Пророк внутреннего пролетариата эллинистического общества говорил в унисон с философом правящего меньшинства Диогеном, который утверждал, что единство человечества – это цель, которую люди могут достичь принятием своего общего отечества Бога и (добавил бы Павел) через новое откровение общего братства Христа, по не благодаря одним лишь человеческим усилиям, исключающим участие и ведущую роль Бога. Если, с другой стороны, истинно, что, «где двое или трое собраны во имя Мое, там Я посреди их» (Матф. 18. 20), в равной мере истинно и то, что, «если Господь не созиждет дома, напрасно трудятся строящие его; если Господь не охранит града, напрасно бодрствует страж» (Пс. 126. 1 – 2). Общий опыт эллинистического смутного времени научил этой истине грека Александра и еврея Павла, раба Эпиктета и гражданина Ойкумены Диогена. Но эллинистическое общество было не единственным, сумевшим извлечь урок из страдания. В египетском мире за тысячу лет до времен Александра единство человеческого рода виделось как результат трудов Бога солнца Атона, культ которого ввел Эхнатон.

Истина, которая упорно отвергалась западными гуманистами на протяжении пяти веков, смело и неожиданно выдвинута наконец нашим современником, философом, французом по культуре и евреем по происхождению. В груде «Два источника морали и религии» А. Бергсон последовательно излагает свои взгляды на этику и политику и приходит в конце концов к выводу, что человечество никогда не сможет жить, как братья, вместе (Пс. 132, 1), если люди не научатся возвышаться над своими внутренними конфликтами и разногласиями, уверовав в общего Царя Небесного.

Это прозрение современного западного философа, в преклонном возрасте достигшего вершин знания, суммирует результаты пятивековых интеллектуальных исканий. Однако истина, с таким трудом давшаяся западным философам, открылась антропологам как истина «из уст младенцев и грудных детей» (Пс. 8, 3), ибо, как бы ни был узок горизонт «дикаря», душа его живет и движется в сверхчеловеческом измерении, которое современный гуманист упорно исключает из своего рассмотрения. Гуманист намеренно концентрирует свое внимание на чисто человеческой сфере жизни, которую он отрывает от духовного контекста. Исходя из ложного постулата «человек – мера всех вещей», исследователь теряет контакт с реальностью. Единство человечества не может быть установлено иначе, как в рамках единства сверхчеловеческого Целого, в котором человечество всего лишь часть.

Достигшее зрелости универсальное государство характеризуют две отличительные черты, господствующие над, социальным ландшафтом. С одной стороны, существует монарх, задача которого сводится к поддержанию мира между подданными через свою суверенную волю. С другой стороны, существует закон, который используется как инструмент для исполнения воли монарха. Если правитель универсального государства достаточно могуществен, то его подданные, которых он вывел из мучительного смутного времени, начинают смотреть на него как на воплощенного Бога. Закон, которым воля императора переводится в действие, становится непоборимой вездесущей силой, сравнимой разве что с «законом природы», законом, который управляет не только чередованием дня и ночи, зимы и лета, определяет направление ветров, силу приливов и отливов, но и способен ниспослать радость и горе. добро и зло, воздаяние и наказание, проникая в столь глубинные уровни человеческой жизни, куда не дано дотянуться деснице кесаря.

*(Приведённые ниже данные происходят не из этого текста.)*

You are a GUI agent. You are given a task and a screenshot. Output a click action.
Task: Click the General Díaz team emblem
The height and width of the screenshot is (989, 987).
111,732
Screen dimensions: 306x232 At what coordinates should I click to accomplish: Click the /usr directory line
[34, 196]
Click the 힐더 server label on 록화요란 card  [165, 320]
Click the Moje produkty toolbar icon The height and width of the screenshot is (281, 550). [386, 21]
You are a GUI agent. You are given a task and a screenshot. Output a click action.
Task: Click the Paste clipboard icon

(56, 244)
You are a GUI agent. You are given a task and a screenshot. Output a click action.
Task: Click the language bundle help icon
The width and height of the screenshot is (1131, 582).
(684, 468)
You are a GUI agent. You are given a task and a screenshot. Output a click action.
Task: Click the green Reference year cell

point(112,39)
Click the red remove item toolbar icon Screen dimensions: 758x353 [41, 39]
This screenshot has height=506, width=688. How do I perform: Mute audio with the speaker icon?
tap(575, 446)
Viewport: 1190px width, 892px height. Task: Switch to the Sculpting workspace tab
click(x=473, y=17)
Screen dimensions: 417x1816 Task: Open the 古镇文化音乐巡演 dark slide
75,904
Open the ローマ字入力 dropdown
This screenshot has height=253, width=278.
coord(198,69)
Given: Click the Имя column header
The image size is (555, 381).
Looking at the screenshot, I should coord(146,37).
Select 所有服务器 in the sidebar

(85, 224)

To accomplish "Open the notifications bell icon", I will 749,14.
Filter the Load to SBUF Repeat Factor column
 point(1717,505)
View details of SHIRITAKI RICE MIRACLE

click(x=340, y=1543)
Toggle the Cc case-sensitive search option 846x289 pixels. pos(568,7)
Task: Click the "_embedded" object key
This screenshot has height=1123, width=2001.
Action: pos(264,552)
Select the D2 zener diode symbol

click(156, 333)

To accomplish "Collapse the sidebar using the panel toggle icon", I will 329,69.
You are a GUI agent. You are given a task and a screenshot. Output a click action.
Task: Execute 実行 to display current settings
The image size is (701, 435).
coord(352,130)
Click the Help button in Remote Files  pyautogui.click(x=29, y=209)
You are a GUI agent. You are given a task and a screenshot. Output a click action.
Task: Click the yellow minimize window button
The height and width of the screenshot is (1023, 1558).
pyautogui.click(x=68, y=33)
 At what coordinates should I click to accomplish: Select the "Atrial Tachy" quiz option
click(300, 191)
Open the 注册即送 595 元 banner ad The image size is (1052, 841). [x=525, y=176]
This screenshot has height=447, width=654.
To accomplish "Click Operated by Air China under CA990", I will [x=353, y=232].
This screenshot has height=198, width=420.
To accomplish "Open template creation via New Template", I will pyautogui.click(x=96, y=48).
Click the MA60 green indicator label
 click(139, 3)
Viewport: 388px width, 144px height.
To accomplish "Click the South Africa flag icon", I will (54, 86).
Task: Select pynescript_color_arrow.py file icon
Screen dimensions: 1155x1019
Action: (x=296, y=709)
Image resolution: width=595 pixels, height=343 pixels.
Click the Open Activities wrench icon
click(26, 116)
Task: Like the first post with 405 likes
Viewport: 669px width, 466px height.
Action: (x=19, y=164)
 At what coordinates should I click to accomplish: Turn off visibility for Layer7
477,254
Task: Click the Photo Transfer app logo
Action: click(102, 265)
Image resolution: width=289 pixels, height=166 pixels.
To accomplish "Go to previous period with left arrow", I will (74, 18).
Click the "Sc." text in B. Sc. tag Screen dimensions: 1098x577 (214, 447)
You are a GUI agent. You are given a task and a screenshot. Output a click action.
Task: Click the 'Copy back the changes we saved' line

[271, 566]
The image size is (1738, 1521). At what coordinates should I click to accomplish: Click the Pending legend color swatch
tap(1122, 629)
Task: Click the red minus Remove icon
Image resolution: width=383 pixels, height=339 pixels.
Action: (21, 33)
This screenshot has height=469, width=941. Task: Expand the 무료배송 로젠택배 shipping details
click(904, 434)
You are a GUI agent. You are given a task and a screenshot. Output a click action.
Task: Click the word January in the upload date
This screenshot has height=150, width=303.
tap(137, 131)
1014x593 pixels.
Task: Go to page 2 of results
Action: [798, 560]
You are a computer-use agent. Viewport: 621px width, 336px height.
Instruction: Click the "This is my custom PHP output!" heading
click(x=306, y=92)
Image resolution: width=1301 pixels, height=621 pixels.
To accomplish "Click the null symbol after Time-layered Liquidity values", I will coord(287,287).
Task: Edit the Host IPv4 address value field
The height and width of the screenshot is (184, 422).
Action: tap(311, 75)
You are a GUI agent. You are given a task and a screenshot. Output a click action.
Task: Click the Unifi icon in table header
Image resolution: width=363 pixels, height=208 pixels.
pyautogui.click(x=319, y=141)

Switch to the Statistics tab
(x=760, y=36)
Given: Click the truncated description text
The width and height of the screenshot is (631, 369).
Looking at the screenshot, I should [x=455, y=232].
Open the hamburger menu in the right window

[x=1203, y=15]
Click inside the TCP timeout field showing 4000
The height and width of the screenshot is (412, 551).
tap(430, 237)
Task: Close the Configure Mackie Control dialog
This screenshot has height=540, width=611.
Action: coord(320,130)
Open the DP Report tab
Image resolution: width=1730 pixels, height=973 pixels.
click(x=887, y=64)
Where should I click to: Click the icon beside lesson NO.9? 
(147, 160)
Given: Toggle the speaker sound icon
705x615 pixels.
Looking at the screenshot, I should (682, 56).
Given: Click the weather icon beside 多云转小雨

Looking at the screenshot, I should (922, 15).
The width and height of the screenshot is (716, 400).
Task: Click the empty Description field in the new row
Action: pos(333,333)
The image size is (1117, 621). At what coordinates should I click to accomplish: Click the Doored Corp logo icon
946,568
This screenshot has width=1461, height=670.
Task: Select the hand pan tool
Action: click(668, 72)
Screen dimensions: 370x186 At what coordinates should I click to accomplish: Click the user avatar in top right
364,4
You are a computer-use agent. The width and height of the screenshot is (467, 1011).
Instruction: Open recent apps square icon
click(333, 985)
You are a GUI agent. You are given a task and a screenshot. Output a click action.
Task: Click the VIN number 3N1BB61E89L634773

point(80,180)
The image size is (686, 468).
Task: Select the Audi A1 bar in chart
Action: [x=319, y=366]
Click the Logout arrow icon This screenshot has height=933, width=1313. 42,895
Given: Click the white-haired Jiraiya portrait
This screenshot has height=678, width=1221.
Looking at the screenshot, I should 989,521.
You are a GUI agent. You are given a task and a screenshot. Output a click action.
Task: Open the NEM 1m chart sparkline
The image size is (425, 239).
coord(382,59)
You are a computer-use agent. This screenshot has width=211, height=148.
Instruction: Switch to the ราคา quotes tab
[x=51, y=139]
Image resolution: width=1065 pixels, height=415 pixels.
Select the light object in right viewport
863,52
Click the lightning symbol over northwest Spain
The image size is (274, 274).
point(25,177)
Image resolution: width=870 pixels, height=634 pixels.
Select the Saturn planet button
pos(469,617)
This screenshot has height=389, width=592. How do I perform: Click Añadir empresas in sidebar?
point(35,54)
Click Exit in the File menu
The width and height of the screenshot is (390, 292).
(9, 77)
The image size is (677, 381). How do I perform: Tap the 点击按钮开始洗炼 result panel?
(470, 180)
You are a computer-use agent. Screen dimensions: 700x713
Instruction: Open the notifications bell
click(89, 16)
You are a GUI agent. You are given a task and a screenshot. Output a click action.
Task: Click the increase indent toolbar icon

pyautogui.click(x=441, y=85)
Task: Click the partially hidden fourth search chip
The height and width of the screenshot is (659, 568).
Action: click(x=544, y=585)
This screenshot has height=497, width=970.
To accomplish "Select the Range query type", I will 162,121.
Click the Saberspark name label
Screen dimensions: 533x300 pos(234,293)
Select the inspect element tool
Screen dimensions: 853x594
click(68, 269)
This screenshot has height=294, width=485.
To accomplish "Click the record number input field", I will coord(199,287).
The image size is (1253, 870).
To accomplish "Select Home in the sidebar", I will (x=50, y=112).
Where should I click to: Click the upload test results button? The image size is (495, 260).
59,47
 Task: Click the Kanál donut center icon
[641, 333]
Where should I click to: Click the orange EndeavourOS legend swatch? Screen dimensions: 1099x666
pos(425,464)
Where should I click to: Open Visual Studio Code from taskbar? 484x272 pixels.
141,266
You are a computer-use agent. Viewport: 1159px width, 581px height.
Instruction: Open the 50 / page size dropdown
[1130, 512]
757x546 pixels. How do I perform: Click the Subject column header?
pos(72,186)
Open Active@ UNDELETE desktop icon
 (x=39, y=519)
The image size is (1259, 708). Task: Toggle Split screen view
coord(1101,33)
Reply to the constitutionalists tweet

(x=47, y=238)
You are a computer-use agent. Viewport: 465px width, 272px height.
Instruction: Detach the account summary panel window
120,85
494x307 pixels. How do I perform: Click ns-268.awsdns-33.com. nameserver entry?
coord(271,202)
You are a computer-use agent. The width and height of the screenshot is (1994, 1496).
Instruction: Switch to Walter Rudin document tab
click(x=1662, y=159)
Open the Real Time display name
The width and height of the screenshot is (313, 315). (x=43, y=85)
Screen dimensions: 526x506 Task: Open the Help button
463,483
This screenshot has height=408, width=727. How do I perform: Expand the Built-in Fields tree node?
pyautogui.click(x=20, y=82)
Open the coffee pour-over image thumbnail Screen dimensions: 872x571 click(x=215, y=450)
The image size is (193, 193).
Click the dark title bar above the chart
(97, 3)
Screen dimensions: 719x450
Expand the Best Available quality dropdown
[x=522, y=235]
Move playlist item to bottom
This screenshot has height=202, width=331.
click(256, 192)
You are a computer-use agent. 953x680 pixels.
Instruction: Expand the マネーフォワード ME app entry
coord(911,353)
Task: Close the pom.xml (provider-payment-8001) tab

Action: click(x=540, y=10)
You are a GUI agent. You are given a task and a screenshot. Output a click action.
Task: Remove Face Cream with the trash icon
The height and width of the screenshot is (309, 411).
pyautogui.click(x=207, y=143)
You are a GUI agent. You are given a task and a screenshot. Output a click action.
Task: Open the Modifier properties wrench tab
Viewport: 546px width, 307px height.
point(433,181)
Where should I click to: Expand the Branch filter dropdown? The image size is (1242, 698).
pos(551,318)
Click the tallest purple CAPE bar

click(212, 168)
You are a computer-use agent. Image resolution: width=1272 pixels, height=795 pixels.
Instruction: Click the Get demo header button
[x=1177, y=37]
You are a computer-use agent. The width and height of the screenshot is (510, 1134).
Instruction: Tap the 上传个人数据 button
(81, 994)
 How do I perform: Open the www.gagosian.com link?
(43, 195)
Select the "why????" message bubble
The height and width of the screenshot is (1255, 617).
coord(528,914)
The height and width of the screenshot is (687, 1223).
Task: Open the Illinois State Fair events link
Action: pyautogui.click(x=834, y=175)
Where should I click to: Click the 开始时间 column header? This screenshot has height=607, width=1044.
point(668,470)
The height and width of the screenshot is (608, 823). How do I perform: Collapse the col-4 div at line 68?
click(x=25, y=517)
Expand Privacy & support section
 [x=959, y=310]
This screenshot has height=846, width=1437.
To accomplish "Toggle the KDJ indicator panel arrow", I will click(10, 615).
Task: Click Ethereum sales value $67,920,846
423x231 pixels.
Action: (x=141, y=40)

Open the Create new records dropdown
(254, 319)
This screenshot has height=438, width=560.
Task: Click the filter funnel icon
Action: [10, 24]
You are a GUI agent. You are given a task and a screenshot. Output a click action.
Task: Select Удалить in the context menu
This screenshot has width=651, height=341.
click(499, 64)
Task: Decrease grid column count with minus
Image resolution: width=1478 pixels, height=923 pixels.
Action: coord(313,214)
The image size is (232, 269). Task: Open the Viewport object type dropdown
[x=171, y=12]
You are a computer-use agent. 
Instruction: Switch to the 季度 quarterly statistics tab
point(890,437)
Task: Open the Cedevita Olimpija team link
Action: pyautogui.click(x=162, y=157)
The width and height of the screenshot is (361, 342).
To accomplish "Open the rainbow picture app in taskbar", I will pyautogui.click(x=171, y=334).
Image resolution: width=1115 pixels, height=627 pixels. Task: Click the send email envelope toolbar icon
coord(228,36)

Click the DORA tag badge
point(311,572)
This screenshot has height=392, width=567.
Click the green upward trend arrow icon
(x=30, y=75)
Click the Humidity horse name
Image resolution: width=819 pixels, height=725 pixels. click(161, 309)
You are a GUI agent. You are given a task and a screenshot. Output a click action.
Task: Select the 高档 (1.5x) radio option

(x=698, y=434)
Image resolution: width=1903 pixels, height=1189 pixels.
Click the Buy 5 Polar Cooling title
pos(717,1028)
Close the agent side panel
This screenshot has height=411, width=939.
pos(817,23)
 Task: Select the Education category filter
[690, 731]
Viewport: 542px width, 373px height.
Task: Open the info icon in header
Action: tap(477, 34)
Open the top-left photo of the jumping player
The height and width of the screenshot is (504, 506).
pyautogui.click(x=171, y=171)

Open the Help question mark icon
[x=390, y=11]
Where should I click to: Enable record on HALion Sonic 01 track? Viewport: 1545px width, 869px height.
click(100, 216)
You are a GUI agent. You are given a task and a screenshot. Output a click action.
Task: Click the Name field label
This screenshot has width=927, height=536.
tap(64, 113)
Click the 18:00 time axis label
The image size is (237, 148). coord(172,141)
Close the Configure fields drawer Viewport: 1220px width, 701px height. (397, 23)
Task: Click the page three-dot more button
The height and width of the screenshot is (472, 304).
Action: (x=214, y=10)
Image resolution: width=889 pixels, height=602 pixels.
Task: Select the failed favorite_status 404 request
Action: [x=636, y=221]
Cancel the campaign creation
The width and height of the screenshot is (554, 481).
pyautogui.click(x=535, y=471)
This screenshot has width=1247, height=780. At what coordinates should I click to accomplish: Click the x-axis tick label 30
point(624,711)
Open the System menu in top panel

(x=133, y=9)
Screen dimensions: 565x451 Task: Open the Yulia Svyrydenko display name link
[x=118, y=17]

Эти два понятия – вездесущий и неотвратимый Закон и единое всемогущее Божество – лежат в основе представления о единстве Вселенной, проявляясь нередко в своих крайностях. Одна крайность – когда Закон возвышается над Богом, а другая – когда Бог возвышается над Законом. Верно также и то, что акцент на Законе характерен для философий правящего меньшинства, тогда как религии внутреннего пролетариата склонны подчинять Закон Богу.

Установив в общих чертах данное различие, последовательно рассмотрим представления о единстве Вселенной, в которых Закон ставился над Богом, и представления, в которых Бог превышал Закон, ибо Он его и провозгласил.

В системах, где «Закон – царь всего», личность Бога меркнет, по мере того как Закон принимает все более отчетливые очертания.

В западном мире, например, вот уже триста лет Триединый Бог утрачивает постепенно свое влияние на сознание людей, тогда как число сторонников естествознания неуклонно растет. С недавнего времени наука начинает в равной мере интересоваться как духовными, так и материальными аспектами жизни. Бог‑ Математик, похоже, вырождается в Бога‑ Вакуум. Современный западный процесс уничтожения Бога, имеющий целью воздвигнуть на его место Закон, был предвосхищен в VIII в. до н.э. в вавилонском мире, когда открытие периодических процессов в космосе позволило халдейским математикам создать новую науку – астрологию.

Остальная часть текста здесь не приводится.